▸ Exercise objective: Scan the records beneath this line for the line holding "Task: Select the Product Name column header" and the line holding "Image resolution: width=1234", then transcribe exactly those two and all lines between.

═══ Information given

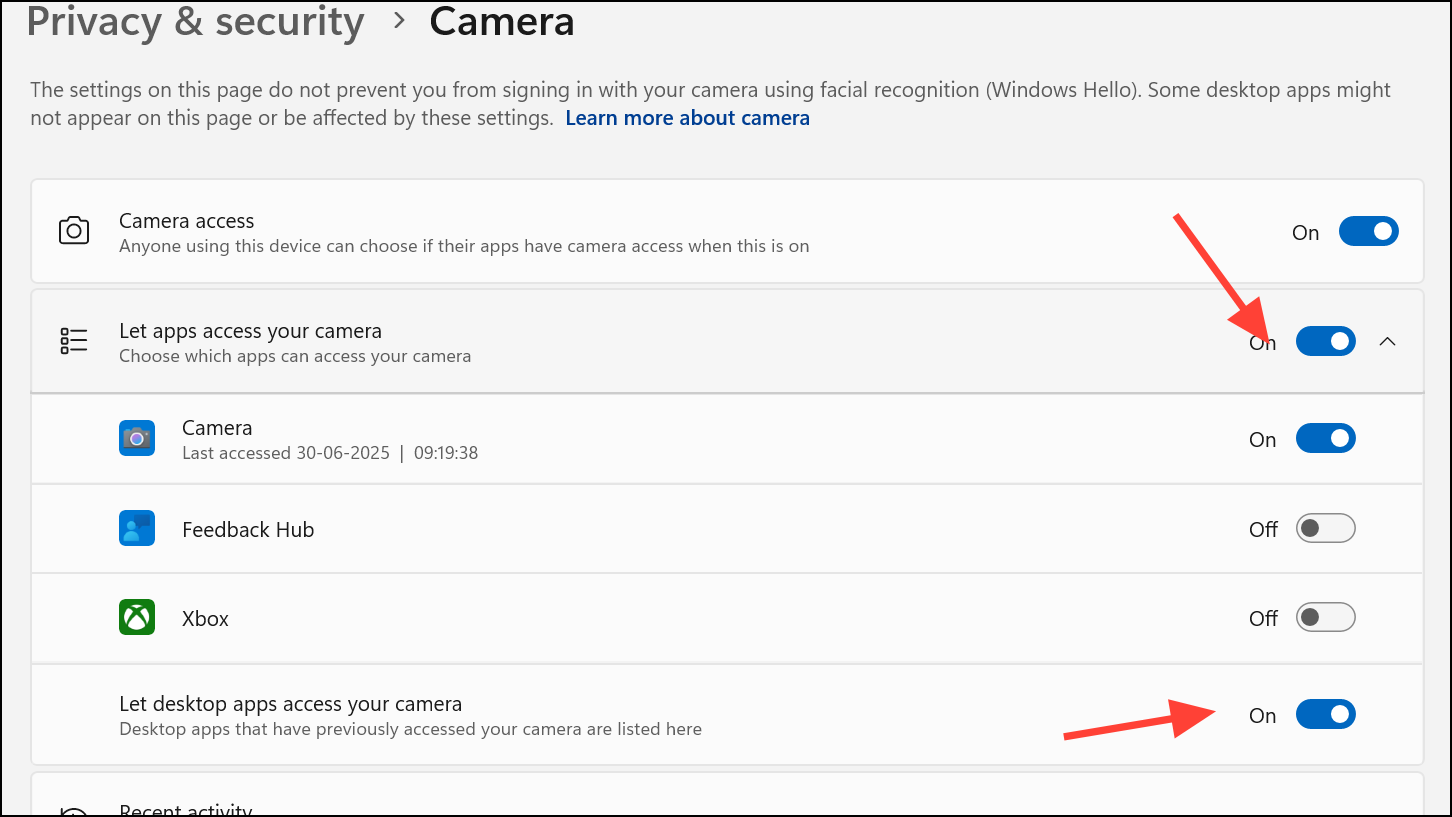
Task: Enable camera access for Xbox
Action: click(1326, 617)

══════
═══ Information given

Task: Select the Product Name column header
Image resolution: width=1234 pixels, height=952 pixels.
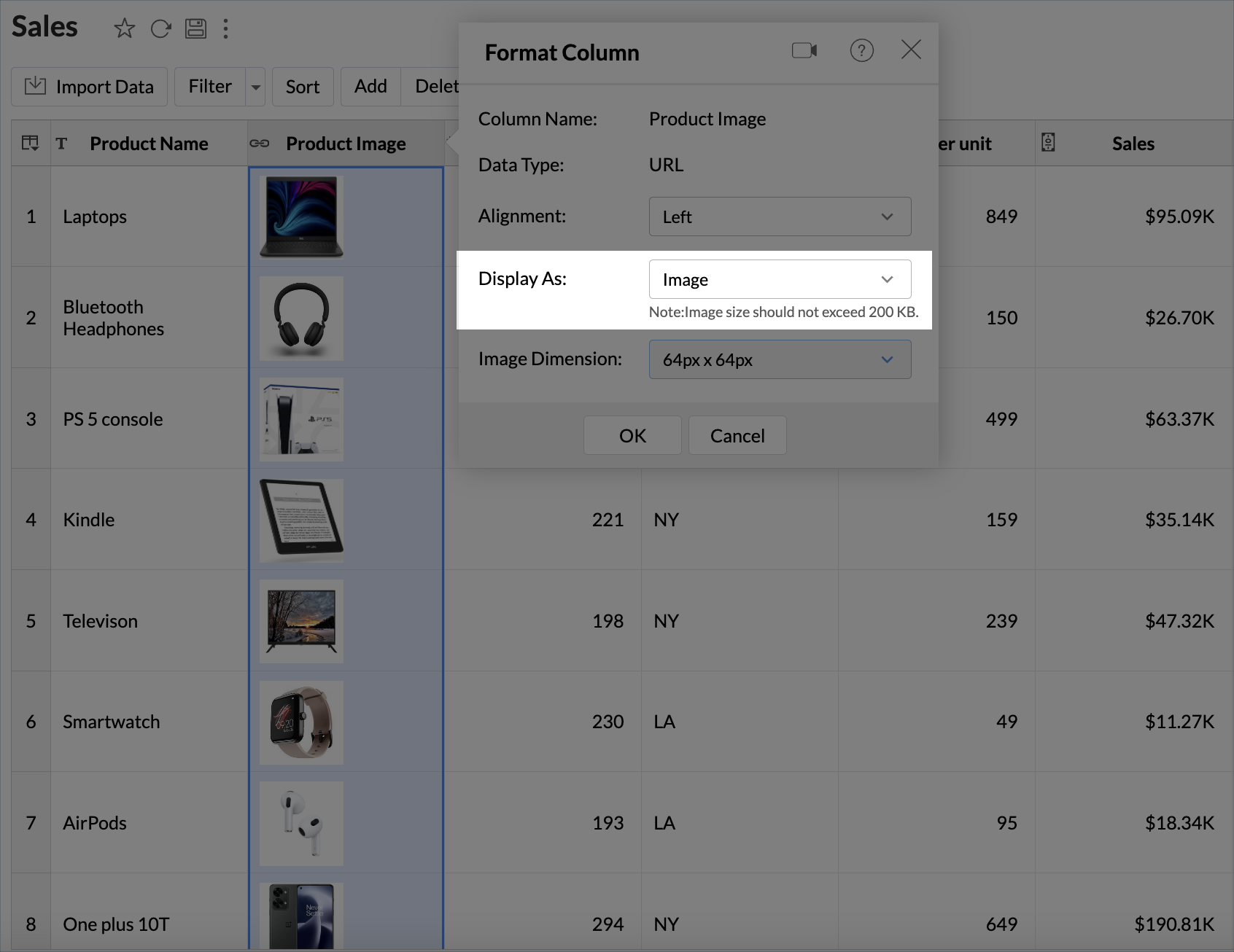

══════
═══ Information given

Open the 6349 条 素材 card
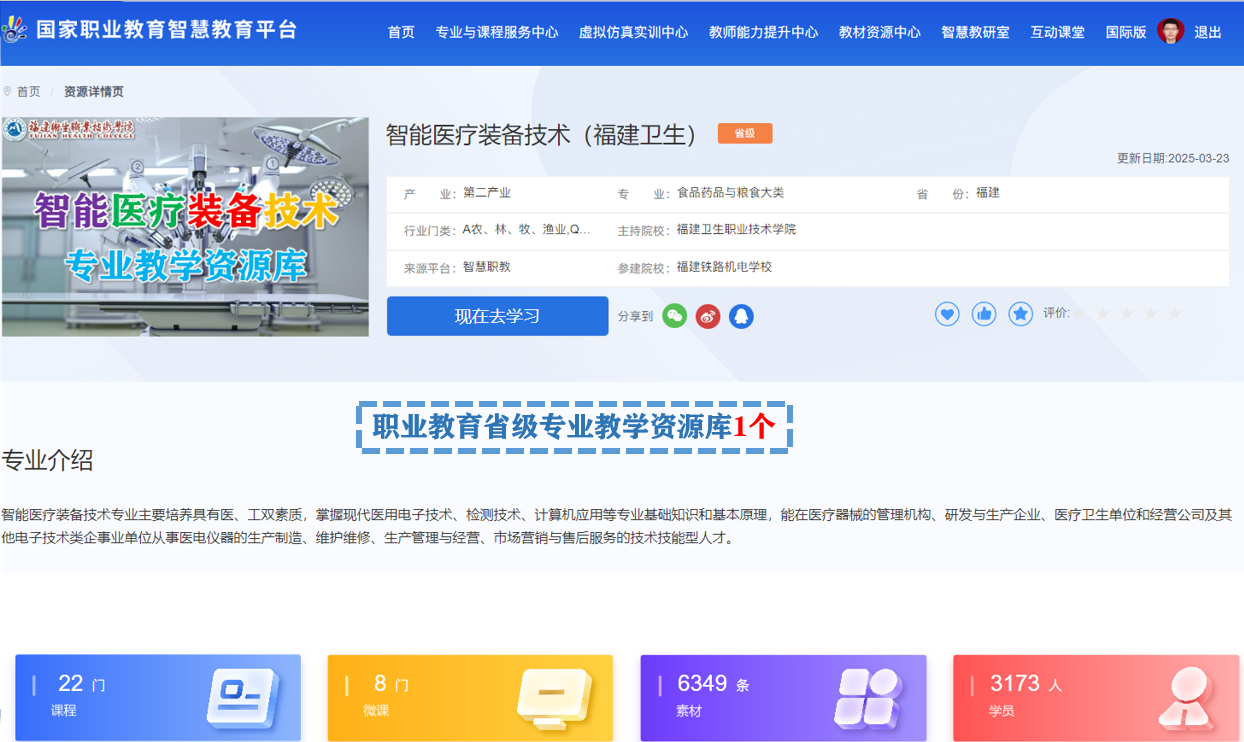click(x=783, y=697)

══════

▸ Written solution:
Task: Select the Product Name column header
Image resolution: width=1234 pixels, height=952 pixels.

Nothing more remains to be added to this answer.